Repeat Part 2 with Ridge and Lasso regression to see if you can improve the accuracy results. Which method and what value of alpha gave you the best R^2 score? Is this score "good enough"? Explain why or why not.

**Remember**: Only test values of alpha from 0.001 to 100 along the logorithmic scale.

In [15]:
# TO DO: ADD YOUR CODE HERE

from sklearn.linear_model import Ridge
from sklearn.linear_model import Lasso
value = 0.001
val_r = value
val_l = value
max_r = 0
max_l = 0
while value <= 100:
    model_r = Ridge(alpha=value)
    model_l = Lasso(alpha=value)
    
    r = model_r.fit(X_train, y_train) 
    l = model_l.fit(X_train, y_train)
    y_train_pred_r = r.predict(X_train)   
    y_pred_r = r.predict(X_test)
    y_train_pred_l = l.predict(X_train)   
    y_pred_l = l.predict(X_test)

    mse_train_r = mean_squared_error(y_train, y_train_pred_r)
    r2_train_r = r2_score(y_train, y_train_pred_r)
    mse_val_r = mean_squared_error(y_test, y_pred_r)
    r2_val_r = r2_score(y_test, y_pred_r)
    if r2_val_r > max_r:
        max_r = r2_val_r
        val_r = value
    mse_train_l = mean_squared_error(y_train, y_train_pred_l)
    r2_train_l = r2_score(y_train, y_train_pred_l)
    mse_val_l = mean_squared_error(y_test, y_pred_l)
    r2_val_l = r2_score(y_test, y_pred_l)
    if r2_val_l > max_l:
        max_l = r2_val_l
        val_l = value
    results_r = pd.DataFrame(columns=["Training accuracy", "Validation accuracy"], index = ["MSE", "R2"])
    results_r["Training accuracy"] = [mse_train_r, r2_train_r]
    results_r["Validation accuracy"] = [mse_val_r, r2_val_r]

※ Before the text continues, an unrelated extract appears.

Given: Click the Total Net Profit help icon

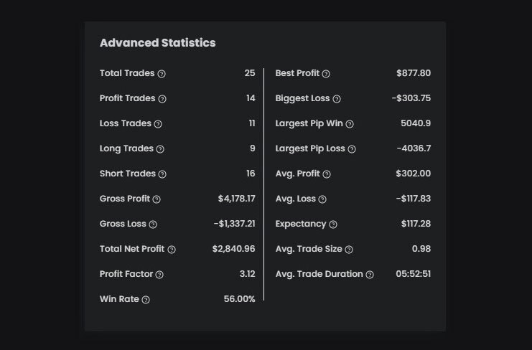Looking at the screenshot, I should pos(172,250).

    results_l = pd.DataFrame(columns=["Training accuracy", "Validation accuracy"], index = ["MSE", "R2"])
    results_l["Training accuracy"] = [mse_train_l, r2_train_l]
    results_l["Validation accuracy"] = [mse_val_l, r2_val_l]

    value *= 10
    #print(results_r)
    #print(results_l)

print("Ridge highest R2 value: " + str(max_r) + " with alpha value of: " + str(val_r))
print("Lasso highest R2 value: " + str(max_l) + " with alpha value of: " + str(val_l))




Ridge highest R2 value: 0.6353495924197798 with alpha value of: 100.0
Lasso highest R2 value: 0.6370126170149091 with alpha value of: 10.0


*ANSWER HERE*

The lasso method gave me the highest R2 value of 0.637 with an alpha value of 10. This score is not very good as only 64% of the variability of the data is explained by the regression model. It might be good enough, as this data is concerning concrete mix parameters so there is probably some error tolerance allowed, but overall it is not a great model.